Thus, according to the proposed method, the physical parameters of the target speech sounds are determined in accordance with speech intonation, in contrast to taking said intonation into account when synthesizing already selected sounds. In other words, the speech intonation is taken into account at the search stage rather than at the synthesis stage, which makes it possible to find the most suitable sounds for synthesis in the speech database, minimize or eliminate the need for further processing of the produced speech, and thus make said speech more natural with an improved intonation reproduction.
In another embodiment of the invention, linguistic parameters of the target speech sounds are further determined and when the speech sounds are searched for in the speech database, speech sounds most similar to the target speech sounds also in terms of said linguistic parameters are found in the speech database.
In another embodiment of the invention, the linguistic parameters of a speech sound include at least one of the following parametersf transcription; speech sounds preceding and following said speech sound; the position of said speech sound with respect to the stressed vowel.
In still another embodiment of the invention, the at least one portion of a text is specified based on grammatical characteristics of words in the text and punctuation in the text.
In another embodiment of the invention, at least one preconstructed intonation model is selected according to the determined intonation, said model being defined by at least one of the following parameters: inclination of the trajectory of the fundamental pitch, shaping of the fundamental pitch on stressed vowels, energy of speech sounds and law of duration variation of speech sounds, and the physical parameters of the target speech sounds are determined based on at least one of said parameters of corresponding model.

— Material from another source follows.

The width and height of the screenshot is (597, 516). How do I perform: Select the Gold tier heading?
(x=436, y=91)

In another embodiment of the invention, shaping of the fundamental pitch on stressed vowels includes shaping on the first stressed vowel and/or middle stressed vowel and/or last stressed vowel.

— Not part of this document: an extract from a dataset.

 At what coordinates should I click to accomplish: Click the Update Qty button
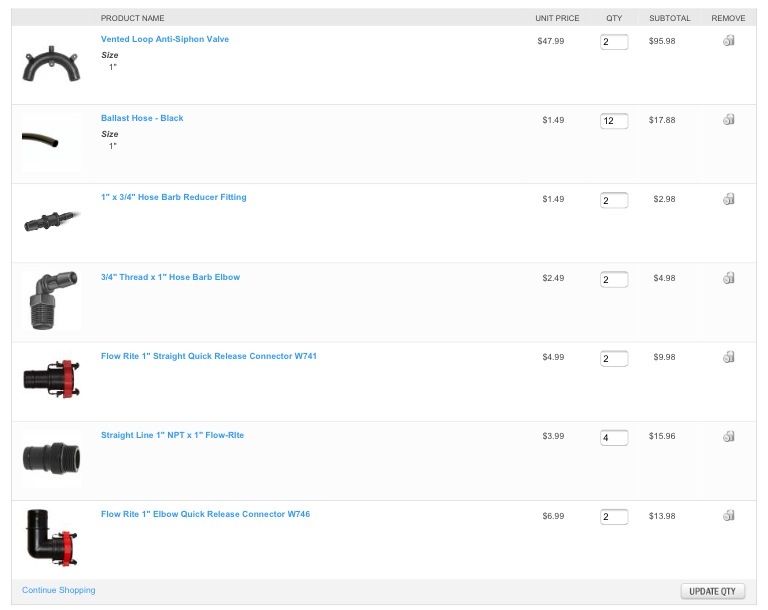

In another embodiment of the invention, said physical parameters of speech sounds include at least duration of speech sounds, frequency of the fundamental pitch of speech sounds and energy of speech sounds,
In still another embodiment of the invention, the most similar sounds are determined by calculating the value of at least one function defining the difference in physical and/or linguistic parameters of the target sound and a sound from the speech database,
and/or by calculating the value of at least one function for each sound from the speech database which can be used in synthesis, said function characterizing the attributes of this sound,
and/or by calculating the value of at least one function for each pair of sounds from the sound database which can be used in synthesis of each subsequent pair of the target sounds, said function defining the quality of connection between said pair of sounds from the speech database.
Said most similar sounds are determined as speech sounds forming a sequence to synthesize a predetermined fragment of said text, for which sequence the sum of calculated values of said functions is minimal.
In another embodiment of the invention, the predetermined fragment of the text is a sentence or a paragraph.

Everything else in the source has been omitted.